5 years ago

Synaptic Regulation of a Thalamocortical Circuit Controls Depression-Related Behavior

Synaptic Regulation of a Thalamocortical Circuit Controls Depression-Related Behavior
Benjamin J. Hall, Andreas Bruns, Oliver H. Miller, Imen Ben Ammar, Thomas Mueggler

Summary

The NMDA receptor (NMDAR) antagonist ketamine elicits a long-lasting antidepressant response in patients with treatment-resistant depression. Understanding how antagonism of NMDARs alters synapse and circuit function is pivotal to developing circuit-based therapies for depression.

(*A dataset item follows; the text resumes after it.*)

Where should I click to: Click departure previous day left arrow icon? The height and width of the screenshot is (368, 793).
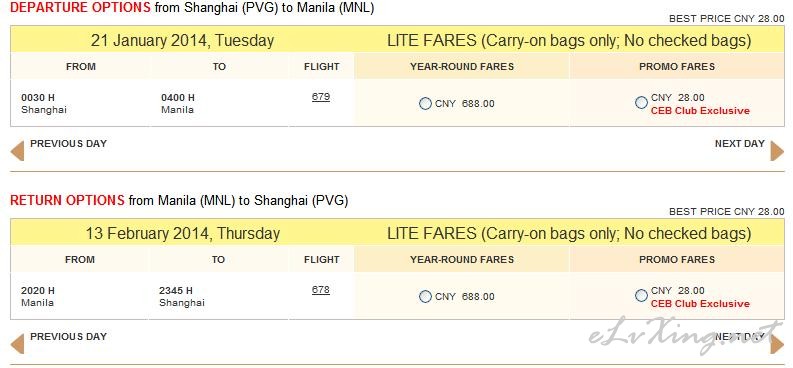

Using virally induced gene deletion, ex vivo optogenetic-assisted circuit analysis, and in vivo chemogenetics and fMRI, we assessed the role of NMDARs in the medial prefrontal cortex (mPFC) in controlling depression-related behavior in mice. We demonstrate that post-developmental genetic deletion of the NMDAR subunit GluN2B from pyramidal neurons in the mPFC enhances connectivity between the mPFC and limbic thalamus, but not the ventral hippocampus, and reduces depression-like behavior. Using intersectional chemogenetics, we show that activation of this thalamocortical circuit is sufficient to elicit a decrease in despair-like behavior. Our findings reveal that GluN2B exerts input-specific control of pyramidal neuron innervation and identify a medial dorsal thalamus (MDT)→mPFC circuit that controls depression-like behavior.